(Records to use begins)

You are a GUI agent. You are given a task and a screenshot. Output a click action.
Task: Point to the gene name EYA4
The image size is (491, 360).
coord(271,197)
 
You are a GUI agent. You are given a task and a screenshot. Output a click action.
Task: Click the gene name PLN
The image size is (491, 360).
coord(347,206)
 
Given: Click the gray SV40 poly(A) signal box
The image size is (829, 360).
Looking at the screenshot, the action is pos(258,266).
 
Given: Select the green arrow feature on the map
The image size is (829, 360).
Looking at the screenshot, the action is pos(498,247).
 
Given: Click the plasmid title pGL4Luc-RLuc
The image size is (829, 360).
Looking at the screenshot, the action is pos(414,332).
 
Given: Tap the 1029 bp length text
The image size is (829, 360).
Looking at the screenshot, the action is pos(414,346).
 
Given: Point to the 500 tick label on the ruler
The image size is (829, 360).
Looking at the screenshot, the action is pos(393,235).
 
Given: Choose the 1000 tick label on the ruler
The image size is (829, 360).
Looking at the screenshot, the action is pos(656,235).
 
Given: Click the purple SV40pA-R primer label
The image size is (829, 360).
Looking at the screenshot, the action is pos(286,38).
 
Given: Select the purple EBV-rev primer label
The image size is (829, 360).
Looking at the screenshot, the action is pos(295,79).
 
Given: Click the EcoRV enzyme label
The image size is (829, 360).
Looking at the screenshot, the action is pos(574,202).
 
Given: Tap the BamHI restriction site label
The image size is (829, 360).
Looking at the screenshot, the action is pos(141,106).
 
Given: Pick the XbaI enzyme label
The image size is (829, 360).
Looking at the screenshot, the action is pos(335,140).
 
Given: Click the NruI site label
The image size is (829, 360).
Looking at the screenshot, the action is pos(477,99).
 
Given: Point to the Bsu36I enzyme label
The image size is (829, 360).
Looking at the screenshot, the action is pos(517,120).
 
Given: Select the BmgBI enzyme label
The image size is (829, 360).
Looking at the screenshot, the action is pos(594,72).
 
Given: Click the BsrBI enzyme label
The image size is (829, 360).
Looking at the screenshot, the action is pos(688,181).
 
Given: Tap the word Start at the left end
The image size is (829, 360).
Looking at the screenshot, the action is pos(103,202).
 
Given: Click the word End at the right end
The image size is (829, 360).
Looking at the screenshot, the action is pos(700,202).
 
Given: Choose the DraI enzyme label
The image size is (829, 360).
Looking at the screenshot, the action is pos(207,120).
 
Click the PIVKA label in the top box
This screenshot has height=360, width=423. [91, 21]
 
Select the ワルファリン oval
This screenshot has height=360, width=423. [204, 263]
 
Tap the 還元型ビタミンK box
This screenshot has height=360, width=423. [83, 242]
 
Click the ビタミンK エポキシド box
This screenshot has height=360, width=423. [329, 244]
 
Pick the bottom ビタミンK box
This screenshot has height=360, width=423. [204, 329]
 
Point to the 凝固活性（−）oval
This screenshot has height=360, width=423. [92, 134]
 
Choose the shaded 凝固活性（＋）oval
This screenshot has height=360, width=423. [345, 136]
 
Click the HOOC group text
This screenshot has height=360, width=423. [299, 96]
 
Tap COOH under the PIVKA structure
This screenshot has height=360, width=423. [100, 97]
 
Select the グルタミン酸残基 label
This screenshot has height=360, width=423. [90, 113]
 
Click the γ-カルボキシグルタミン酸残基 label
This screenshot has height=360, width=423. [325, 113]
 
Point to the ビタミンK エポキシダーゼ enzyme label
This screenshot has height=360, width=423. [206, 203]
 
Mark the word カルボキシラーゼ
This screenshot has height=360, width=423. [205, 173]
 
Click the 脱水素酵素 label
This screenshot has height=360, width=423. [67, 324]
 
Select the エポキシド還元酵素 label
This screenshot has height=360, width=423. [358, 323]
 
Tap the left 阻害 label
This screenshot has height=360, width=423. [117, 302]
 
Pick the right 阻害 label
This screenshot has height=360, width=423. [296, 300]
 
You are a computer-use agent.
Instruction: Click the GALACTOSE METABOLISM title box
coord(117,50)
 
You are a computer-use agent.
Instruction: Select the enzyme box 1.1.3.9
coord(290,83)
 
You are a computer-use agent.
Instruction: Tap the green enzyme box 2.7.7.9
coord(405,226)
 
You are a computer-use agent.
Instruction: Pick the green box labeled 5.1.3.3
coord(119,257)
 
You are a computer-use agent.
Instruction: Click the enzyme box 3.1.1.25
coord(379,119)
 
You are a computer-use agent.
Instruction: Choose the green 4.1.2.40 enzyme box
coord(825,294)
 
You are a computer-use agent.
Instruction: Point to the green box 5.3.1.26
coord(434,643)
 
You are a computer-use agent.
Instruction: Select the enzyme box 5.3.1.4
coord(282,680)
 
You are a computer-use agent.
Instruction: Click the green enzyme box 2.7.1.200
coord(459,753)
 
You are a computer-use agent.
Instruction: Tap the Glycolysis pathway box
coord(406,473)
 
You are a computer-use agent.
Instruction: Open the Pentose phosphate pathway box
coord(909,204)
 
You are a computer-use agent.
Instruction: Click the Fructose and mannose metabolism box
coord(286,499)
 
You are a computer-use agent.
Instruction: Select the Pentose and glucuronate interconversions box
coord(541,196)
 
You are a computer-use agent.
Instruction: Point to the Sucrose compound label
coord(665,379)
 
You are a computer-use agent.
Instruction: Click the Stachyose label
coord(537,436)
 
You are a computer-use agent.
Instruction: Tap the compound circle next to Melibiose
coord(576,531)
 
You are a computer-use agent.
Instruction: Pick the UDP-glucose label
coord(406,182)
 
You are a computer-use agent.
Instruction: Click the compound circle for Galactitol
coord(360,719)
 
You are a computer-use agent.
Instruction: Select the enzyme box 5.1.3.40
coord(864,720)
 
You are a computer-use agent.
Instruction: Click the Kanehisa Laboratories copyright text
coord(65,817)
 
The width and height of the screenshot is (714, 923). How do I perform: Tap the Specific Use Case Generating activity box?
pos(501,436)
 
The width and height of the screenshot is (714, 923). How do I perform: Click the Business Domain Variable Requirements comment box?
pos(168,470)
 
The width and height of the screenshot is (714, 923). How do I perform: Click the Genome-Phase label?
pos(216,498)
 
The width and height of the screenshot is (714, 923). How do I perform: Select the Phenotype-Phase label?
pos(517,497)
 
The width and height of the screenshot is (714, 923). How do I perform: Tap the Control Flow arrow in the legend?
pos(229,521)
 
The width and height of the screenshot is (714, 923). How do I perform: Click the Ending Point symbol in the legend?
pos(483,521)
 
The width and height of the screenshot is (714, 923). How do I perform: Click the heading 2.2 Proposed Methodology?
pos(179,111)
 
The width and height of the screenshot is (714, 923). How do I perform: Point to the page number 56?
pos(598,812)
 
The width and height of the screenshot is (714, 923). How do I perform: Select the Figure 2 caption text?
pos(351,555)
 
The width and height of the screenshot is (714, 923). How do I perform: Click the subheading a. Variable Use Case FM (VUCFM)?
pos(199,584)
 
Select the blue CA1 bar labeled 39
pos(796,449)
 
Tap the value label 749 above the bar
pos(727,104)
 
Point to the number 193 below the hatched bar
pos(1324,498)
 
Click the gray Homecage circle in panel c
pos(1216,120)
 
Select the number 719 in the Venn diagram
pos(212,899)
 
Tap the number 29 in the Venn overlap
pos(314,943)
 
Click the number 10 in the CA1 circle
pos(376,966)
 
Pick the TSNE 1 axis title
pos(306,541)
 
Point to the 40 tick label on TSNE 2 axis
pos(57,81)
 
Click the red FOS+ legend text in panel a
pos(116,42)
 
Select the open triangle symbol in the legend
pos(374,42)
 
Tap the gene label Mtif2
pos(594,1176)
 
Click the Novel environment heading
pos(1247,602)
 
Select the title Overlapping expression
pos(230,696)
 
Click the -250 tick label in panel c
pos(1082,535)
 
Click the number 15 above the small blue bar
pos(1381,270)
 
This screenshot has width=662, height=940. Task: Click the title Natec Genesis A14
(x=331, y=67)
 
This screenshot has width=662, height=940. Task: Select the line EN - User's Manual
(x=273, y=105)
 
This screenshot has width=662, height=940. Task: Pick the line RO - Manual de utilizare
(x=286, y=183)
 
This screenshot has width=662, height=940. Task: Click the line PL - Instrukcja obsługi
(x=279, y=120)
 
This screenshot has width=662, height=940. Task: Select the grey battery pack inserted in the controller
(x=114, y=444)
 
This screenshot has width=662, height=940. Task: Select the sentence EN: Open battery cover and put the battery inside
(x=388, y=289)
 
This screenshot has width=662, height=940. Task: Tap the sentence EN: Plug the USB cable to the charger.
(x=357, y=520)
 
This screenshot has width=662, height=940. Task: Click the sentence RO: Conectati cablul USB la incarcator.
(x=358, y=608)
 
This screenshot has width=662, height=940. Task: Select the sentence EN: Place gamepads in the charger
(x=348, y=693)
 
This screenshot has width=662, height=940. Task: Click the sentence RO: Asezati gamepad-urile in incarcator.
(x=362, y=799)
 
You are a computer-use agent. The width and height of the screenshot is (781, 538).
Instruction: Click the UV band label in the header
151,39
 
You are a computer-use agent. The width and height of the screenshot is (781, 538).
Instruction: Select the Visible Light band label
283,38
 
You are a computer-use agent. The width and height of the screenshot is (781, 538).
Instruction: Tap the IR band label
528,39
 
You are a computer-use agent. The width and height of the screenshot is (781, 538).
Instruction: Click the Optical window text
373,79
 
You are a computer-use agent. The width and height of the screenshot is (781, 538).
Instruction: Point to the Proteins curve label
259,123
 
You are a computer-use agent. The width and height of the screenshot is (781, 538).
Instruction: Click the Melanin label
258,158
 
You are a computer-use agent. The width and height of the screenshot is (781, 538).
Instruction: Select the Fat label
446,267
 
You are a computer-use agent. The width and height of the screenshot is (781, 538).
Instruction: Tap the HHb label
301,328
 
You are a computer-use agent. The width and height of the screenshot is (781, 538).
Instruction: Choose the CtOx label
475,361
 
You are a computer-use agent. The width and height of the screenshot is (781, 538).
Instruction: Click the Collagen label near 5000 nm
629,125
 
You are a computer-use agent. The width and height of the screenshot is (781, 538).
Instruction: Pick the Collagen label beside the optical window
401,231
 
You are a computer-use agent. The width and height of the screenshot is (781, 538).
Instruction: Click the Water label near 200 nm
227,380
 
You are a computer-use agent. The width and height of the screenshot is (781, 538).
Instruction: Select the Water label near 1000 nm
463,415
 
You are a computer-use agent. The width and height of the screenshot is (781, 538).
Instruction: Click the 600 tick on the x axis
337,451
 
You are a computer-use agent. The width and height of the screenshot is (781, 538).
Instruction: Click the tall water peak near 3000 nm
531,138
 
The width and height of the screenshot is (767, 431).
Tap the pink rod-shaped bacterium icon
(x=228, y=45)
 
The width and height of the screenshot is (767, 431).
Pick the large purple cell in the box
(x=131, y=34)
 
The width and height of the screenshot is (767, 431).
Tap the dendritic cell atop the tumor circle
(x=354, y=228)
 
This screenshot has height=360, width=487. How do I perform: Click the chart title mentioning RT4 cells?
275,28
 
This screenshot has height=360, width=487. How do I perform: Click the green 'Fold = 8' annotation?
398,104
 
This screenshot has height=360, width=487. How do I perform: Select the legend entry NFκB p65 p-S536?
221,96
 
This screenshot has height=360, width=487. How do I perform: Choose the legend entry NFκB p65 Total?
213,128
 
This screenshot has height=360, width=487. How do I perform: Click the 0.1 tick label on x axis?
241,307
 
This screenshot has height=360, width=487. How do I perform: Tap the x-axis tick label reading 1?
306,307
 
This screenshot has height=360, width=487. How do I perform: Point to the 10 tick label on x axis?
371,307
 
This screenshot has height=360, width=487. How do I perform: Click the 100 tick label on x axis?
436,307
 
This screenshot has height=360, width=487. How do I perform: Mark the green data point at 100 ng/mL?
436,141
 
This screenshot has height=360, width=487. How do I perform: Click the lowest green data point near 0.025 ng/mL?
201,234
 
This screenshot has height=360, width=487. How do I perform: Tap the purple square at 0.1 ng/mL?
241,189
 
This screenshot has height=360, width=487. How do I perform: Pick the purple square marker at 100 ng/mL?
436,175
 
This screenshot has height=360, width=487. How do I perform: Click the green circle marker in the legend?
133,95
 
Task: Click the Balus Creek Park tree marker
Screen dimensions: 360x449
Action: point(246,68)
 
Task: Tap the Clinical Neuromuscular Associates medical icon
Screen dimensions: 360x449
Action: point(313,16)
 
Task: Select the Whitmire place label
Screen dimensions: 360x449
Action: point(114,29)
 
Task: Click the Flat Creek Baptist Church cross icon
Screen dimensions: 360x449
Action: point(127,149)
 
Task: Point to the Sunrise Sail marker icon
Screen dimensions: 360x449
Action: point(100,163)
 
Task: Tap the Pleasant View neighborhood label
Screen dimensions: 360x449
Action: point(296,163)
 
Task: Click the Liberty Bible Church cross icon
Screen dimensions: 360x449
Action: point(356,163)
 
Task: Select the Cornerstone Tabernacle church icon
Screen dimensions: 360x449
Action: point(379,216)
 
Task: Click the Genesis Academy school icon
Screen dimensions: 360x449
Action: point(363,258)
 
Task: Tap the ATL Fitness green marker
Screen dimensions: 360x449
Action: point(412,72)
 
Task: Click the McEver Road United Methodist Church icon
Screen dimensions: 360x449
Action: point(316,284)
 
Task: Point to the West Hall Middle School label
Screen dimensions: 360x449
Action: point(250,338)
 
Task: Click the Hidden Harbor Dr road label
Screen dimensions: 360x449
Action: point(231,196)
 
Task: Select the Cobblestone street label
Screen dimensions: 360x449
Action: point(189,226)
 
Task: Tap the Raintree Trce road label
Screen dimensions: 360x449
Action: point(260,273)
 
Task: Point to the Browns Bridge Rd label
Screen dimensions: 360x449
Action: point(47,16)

(Records to use ends)

• **Your objective**: There is a line with "Task: Click the Flat" and a line with "Task: Click the Liberty" above. Copy exactly those two lines and all lines between them, with nothing else.

• **Solution for this task**:
Task: Click the Flat Creek Baptist Church cross icon
Screen dimensions: 360x449
Action: point(127,149)
 
Task: Point to the Sunrise Sail marker icon
Screen dimensions: 360x449
Action: point(100,163)
 
Task: Tap the Pleasant View neighborhood label
Screen dimensions: 360x449
Action: point(296,163)
 
Task: Click the Liberty Bible Church cross icon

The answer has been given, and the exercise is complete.